* **INSTRUCTIONS FOR THE TASK**: Convert every line of the entries below into a numbered list, leaving out the blank lines.

►

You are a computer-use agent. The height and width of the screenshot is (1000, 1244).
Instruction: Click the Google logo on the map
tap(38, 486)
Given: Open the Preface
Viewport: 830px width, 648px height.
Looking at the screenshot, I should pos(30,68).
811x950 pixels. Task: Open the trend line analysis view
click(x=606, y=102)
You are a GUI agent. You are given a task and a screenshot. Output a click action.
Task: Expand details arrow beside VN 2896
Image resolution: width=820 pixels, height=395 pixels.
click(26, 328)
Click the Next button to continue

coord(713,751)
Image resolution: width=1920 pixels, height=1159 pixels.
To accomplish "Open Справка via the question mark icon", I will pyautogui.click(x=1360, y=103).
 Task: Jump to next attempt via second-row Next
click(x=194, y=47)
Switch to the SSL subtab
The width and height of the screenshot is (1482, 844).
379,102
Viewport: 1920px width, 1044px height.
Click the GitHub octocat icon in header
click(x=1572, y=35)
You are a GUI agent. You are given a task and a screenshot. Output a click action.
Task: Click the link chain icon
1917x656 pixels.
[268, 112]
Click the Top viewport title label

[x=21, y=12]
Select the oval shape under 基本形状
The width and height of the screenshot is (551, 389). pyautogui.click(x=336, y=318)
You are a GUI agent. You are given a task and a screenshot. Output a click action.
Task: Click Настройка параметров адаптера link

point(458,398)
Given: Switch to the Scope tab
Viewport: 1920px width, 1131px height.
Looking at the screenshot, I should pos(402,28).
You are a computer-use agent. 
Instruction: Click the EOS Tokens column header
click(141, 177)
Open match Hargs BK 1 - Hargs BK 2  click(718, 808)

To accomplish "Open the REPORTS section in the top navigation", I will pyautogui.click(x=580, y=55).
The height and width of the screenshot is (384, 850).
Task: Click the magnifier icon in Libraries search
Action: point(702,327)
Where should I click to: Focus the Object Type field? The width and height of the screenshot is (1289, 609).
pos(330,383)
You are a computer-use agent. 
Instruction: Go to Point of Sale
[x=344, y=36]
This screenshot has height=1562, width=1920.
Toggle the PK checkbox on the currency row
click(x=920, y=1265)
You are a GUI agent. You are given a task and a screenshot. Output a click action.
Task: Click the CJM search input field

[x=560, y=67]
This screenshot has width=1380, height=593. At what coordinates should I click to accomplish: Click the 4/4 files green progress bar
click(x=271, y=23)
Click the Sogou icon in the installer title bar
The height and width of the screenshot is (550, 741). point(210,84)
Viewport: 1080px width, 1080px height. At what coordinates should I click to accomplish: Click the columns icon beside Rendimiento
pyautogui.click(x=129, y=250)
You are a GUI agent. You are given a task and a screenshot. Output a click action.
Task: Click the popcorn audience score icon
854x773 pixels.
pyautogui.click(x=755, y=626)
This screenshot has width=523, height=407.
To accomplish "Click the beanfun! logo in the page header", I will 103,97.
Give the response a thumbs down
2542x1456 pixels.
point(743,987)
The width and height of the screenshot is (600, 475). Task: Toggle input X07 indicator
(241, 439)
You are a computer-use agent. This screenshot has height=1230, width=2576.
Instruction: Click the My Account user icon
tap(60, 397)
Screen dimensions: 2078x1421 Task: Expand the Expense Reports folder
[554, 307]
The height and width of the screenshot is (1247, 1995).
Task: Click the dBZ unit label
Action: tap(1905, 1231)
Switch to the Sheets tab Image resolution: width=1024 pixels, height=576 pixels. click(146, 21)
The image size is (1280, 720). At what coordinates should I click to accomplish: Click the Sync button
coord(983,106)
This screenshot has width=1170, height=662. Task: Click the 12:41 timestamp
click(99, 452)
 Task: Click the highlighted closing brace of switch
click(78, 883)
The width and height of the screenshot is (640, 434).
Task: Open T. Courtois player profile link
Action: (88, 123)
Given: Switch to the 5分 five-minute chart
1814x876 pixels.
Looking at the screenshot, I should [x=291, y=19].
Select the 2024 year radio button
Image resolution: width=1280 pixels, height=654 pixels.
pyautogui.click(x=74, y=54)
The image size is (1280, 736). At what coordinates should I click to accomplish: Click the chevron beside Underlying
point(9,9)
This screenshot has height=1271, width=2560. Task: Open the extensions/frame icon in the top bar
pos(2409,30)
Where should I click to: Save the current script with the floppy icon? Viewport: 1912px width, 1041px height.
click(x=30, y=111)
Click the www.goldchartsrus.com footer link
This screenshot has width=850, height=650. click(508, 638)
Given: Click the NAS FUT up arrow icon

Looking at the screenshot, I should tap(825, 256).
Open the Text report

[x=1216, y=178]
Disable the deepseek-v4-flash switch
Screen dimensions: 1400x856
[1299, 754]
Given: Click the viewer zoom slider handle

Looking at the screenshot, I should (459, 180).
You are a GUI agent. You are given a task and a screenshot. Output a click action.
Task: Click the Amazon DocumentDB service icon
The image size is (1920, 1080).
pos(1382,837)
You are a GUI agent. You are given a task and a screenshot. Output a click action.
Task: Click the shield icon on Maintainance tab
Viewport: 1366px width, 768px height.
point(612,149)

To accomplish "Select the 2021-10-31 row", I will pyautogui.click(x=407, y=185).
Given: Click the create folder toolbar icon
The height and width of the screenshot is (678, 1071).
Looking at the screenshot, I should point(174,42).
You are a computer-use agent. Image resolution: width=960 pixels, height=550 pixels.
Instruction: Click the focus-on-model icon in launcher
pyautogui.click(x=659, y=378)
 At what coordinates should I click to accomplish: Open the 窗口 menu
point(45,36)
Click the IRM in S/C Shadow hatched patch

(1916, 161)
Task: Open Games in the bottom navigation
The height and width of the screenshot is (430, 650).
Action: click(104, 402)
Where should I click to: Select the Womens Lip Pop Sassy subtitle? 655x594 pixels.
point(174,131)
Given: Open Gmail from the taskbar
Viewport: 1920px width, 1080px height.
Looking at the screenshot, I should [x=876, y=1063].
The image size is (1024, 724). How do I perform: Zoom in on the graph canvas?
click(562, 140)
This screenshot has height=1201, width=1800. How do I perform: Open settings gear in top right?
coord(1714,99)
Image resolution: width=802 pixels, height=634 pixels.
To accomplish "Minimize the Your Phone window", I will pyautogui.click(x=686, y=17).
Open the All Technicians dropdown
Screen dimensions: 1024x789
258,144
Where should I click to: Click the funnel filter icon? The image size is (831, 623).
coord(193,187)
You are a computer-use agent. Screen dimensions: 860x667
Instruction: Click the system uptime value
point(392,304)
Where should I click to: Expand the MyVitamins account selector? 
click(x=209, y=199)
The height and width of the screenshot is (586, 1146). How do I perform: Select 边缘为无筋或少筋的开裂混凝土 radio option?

◄

* **ANSWER TO THIS EXERCISE**:
1. You are a computer-use agent. The height and width of the screenshot is (1000, 1244).
2. Instruction: Click the Google logo on the map
3. tap(38, 486)
4. Given: Open the Preface
5. Viewport: 830px width, 648px height.
6. Looking at the screenshot, I should pos(30,68).
7. 811x950 pixels. Task: Open the trend line analysis view
8. click(x=606, y=102)
9. You are a GUI agent. You are given a task and a screenshot. Output a click action.
10. Task: Expand details arrow beside VN 2896
11. Image resolution: width=820 pixels, height=395 pixels.
12. click(26, 328)
13. Click the Next button to continue
14. coord(713,751)
15. Image resolution: width=1920 pixels, height=1159 pixels.
16. To accomplish "Open Справка via the question mark icon", I will pyautogui.click(x=1360, y=103).
17.  Task: Jump to next attempt via second-row Next
18. click(x=194, y=47)
19. Switch to the SSL subtab
20. The width and height of the screenshot is (1482, 844).
21. 379,102
22. Viewport: 1920px width, 1044px height.
23. Click the GitHub octocat icon in header
24. click(x=1572, y=35)
25. You are a GUI agent. You are given a task and a screenshot. Output a click action.
26. Task: Click the link chain icon
27. 1917x656 pixels.
28. [268, 112]
29. Click the Top viewport title label
30. [x=21, y=12]
31. Select the oval shape under 基本形状
32. The width and height of the screenshot is (551, 389). pyautogui.click(x=336, y=318)
33. You are a GUI agent. You are given a task and a screenshot. Output a click action.
34. Task: Click Настройка параметров адаптера link
35. point(458,398)
36. Given: Switch to the Scope tab
37. Viewport: 1920px width, 1131px height.
38. Looking at the screenshot, I should pos(402,28).
39. You are a computer-use agent. 
40. Instruction: Click the EOS Tokens column header
41. click(141, 177)
42. Open match Hargs BK 1 - Hargs BK 2  click(718, 808)
43. To accomplish "Open the REPORTS section in the top navigation", I will pyautogui.click(x=580, y=55).
44. The height and width of the screenshot is (384, 850).
45. Task: Click the magnifier icon in Libraries search
46. Action: point(702,327)
47. Where should I click to: Focus the Object Type field? The width and height of the screenshot is (1289, 609).
48. pos(330,383)
49. You are a computer-use agent. 
50. Instruction: Go to Point of Sale
51. [x=344, y=36]
52. This screenshot has height=1562, width=1920.
53. Toggle the PK checkbox on the currency row
54. click(x=920, y=1265)
55. You are a GUI agent. You are given a task and a screenshot. Output a click action.
56. Task: Click the CJM search input field
57. [x=560, y=67]
58. This screenshot has width=1380, height=593. At what coordinates should I click to accomplish: Click the 4/4 files green progress bar
59. click(x=271, y=23)
60. Click the Sogou icon in the installer title bar
61. The height and width of the screenshot is (550, 741). point(210,84)
62. Viewport: 1080px width, 1080px height. At what coordinates should I click to accomplish: Click the columns icon beside Rendimiento
63. pyautogui.click(x=129, y=250)
64. You are a GUI agent. You are given a task and a screenshot. Output a click action.
65. Task: Click the popcorn audience score icon
66. 854x773 pixels.
67. pyautogui.click(x=755, y=626)
68. This screenshot has width=523, height=407.
69. To accomplish "Click the beanfun! logo in the page header", I will 103,97.
70. Give the response a thumbs down
71. 2542x1456 pixels.
72. point(743,987)
73. The width and height of the screenshot is (600, 475). Task: Toggle input X07 indicator
74. (241, 439)
75. You are a computer-use agent. This screenshot has height=1230, width=2576.
76. Instruction: Click the My Account user icon
77. tap(60, 397)
78. Screen dimensions: 2078x1421 Task: Expand the Expense Reports folder
79. [554, 307]
80. The height and width of the screenshot is (1247, 1995).
81. Task: Click the dBZ unit label
82. Action: tap(1905, 1231)
83. Switch to the Sheets tab Image resolution: width=1024 pixels, height=576 pixels. click(146, 21)
84. The image size is (1280, 720). At what coordinates should I click to accomplish: Click the Sync button
85. coord(983,106)
86. This screenshot has width=1170, height=662. Task: Click the 12:41 timestamp
87. click(99, 452)
88.  Task: Click the highlighted closing brace of switch
89. click(78, 883)
90. The width and height of the screenshot is (640, 434).
91. Task: Open T. Courtois player profile link
92. Action: (88, 123)
93. Given: Switch to the 5分 five-minute chart
94. 1814x876 pixels.
95. Looking at the screenshot, I should [x=291, y=19].
96. Select the 2024 year radio button
97. Image resolution: width=1280 pixels, height=654 pixels.
98. pyautogui.click(x=74, y=54)
99. The image size is (1280, 736). At what coordinates should I click to accomplish: Click the chevron beside Underlying
100. point(9,9)
101. This screenshot has height=1271, width=2560. Task: Open the extensions/frame icon in the top bar
102. pos(2409,30)
103. Where should I click to: Save the current script with the floppy icon? Viewport: 1912px width, 1041px height.
104. click(x=30, y=111)
105. Click the www.goldchartsrus.com footer link
106. This screenshot has width=850, height=650. click(508, 638)
107. Given: Click the NAS FUT up arrow icon
108. Looking at the screenshot, I should tap(825, 256).
109. Open the Text report
110. [x=1216, y=178]
111. Disable the deepseek-v4-flash switch
112. Screen dimensions: 1400x856
113. [1299, 754]
114. Given: Click the viewer zoom slider handle
115. Looking at the screenshot, I should (459, 180).
116. You are a GUI agent. You are given a task and a screenshot. Output a click action.
117. Task: Click the Amazon DocumentDB service icon
118. The image size is (1920, 1080).
119. pos(1382,837)
120. You are a GUI agent. You are given a task and a screenshot. Output a click action.
121. Task: Click the shield icon on Maintainance tab
122. Viewport: 1366px width, 768px height.
123. point(612,149)
124. To accomplish "Select the 2021-10-31 row", I will pyautogui.click(x=407, y=185).
125. Given: Click the create folder toolbar icon
126. The height and width of the screenshot is (678, 1071).
127. Looking at the screenshot, I should point(174,42).
128. You are a computer-use agent. Image resolution: width=960 pixels, height=550 pixels.
129. Instruction: Click the focus-on-model icon in launcher
130. pyautogui.click(x=659, y=378)
131.  At what coordinates should I click to accomplish: Open the 窗口 menu
132. point(45,36)
133. Click the IRM in S/C Shadow hatched patch
134. (1916, 161)
135. Task: Open Games in the bottom navigation
136. The height and width of the screenshot is (430, 650).
137. Action: click(104, 402)
138. Where should I click to: Select the Womens Lip Pop Sassy subtitle? 655x594 pixels.
139. point(174,131)
140. Given: Open Gmail from the taskbar
141. Viewport: 1920px width, 1080px height.
142. Looking at the screenshot, I should [x=876, y=1063].
143. The image size is (1024, 724). How do I perform: Zoom in on the graph canvas?
144. click(562, 140)
145. This screenshot has height=1201, width=1800. How do I perform: Open settings gear in top right?
146. coord(1714,99)
147. Image resolution: width=802 pixels, height=634 pixels.
148. To accomplish "Minimize the Your Phone window", I will pyautogui.click(x=686, y=17).
149. Open the All Technicians dropdown
150. Screen dimensions: 1024x789
151. 258,144
152. Where should I click to: Click the funnel filter icon? The image size is (831, 623).
153. coord(193,187)
154. You are a computer-use agent. Screen dimensions: 860x667
155. Instruction: Click the system uptime value
156. point(392,304)
157. Where should I click to: Expand the MyVitamins account selector? 
158. click(x=209, y=199)
159. The height and width of the screenshot is (586, 1146). How do I perform: Select 边缘为无筋或少筋的开裂混凝土 radio option?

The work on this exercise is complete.